■ ARBEITSAUFTRAG
Beantworte diese Fragen zum folgenden Text über die ehemalige Bismarckschule:
1. In welchem Jahr wurde die Bismarckschule eröffnet?
2. Was steht auf dem Schild, das unter dem Schild über dem Eingang baumelt?
3. Welche Gruppen treffen sich heute in den einstigen Klassenräumen?

■ VORLIEGENDER TEXT
※ ※ ※

Die Strenge ist verschwunden

In geschwungenen Buchstaben steht es auf dem Schild über dem Eingang: „Ehemalige Bismarckschule“. 1902 wurde die eröffnet und die Jungen und Mädchen der benachbarten Mausegattsiedlung und aus der Heißener Umgebung lernten dort Lesen, Schreiben, Rechnen. Wie sehr sich die Zeiten geändert haben, zeigt das zweite Schild, das unter dem anderen baumelt. „Villa Kunterbunt“ steht darauf, jeder Buchstabe ist in einer anderen Farbe geschrieben. Und ebenso kunterbunt geht es drinnen weiter: Hier sind die Wände gelb gestrichen, dort blau, apricot, sind gar von Kinderhand mit einem Gemälde verziert.

Die Strenge ist aus dem Backsteingebäude verschwunden. In den einstigen Klassenräumen treffen sich nun die Nilpferd-Gruppe, die Wichtel und die Spatzen. Lichterketten hängen an den Wänden, Baldchine und Mobiles baumeln von den Decken, Kletter- und Spielgeräte sind in Räumen aufgebaut, Turnmatten sind ausgelegt, kleine Tische, Stühle und Regale aufgestellt. Überall hängen Fotos der Kinder an den Wänden, heimelig, gemütlich, kindgerecht wirkt es.

※ ※ ※

■ GEGEBENE DATEN

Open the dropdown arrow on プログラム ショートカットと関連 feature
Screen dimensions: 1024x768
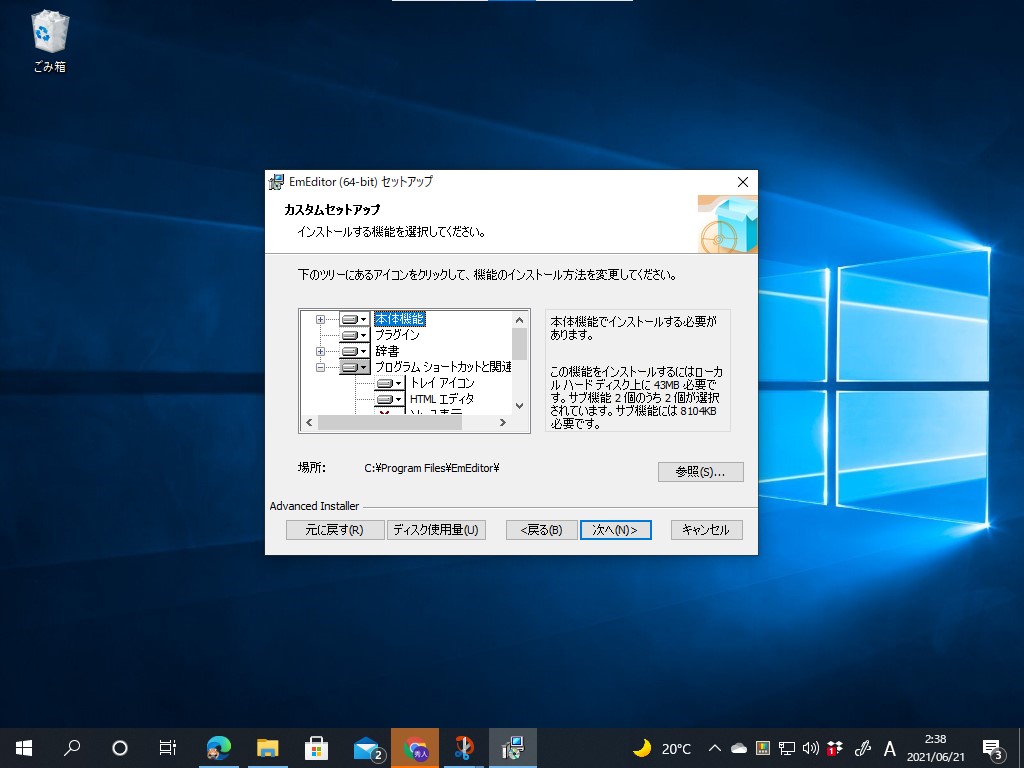pos(364,367)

※ ※ ※

■ LÖSUNG
1. 1902
2. „Villa Kunterbunt“
3. Die Nilpferd-Gruppe, die Wichtel und die Spatzen